Robb traces the rise of inflammation, obesity and chronic disease to our genetic roots. Essentially, he argues that we aren’t built to eat in this stimulating environment of caloric abundance and relative nutrient scarcity. When we tack on a lack of bacterial diversity in our food system and little sleep, stress management or social connection, we get a population of overweight and undernourished people.
In other words, it’s not our fault.
Robb argues we’re biologically designed to eat more under certain circumstances—when we’re stressed, sleep-deprived or lonely. And in many cases, those circumstances are more the norm than the exception. In other words, we shouldn’t be surprised when “dieting harder” doesn’t work. What we’ve learned to see as a lack of self-control might actually be a misalignment of environment and genetics.
I loved this focus on our neurological impulses because it presents a completely different view of our food choices. What if, instead of moralizing them, we changed the environmental factors affecting those decisions? So sure, the super-cool 7-Day Carb Test gave me some actionable information. It made me feel a lot better about corn tortillas and also my health.

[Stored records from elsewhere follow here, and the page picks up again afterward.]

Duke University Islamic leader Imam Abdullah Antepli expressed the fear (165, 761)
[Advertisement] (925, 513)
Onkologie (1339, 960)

But Wired To Eat also reminded me to sleep more, stress less and pay better attention to my relationships. It helped me see a way out of the on-diet, off-diet cycle for myself and my friends. Robb’s approach to personalized nutrition is the route by which we arrive at a diet that works with our biology AND the modern world, and keeps us from feeling we have anything to confess.
If you want to dive deep into what drives our impulses to eat and emerge with more clarity on personalized nutrition, I can’t recommend Wired to Eat highly enough.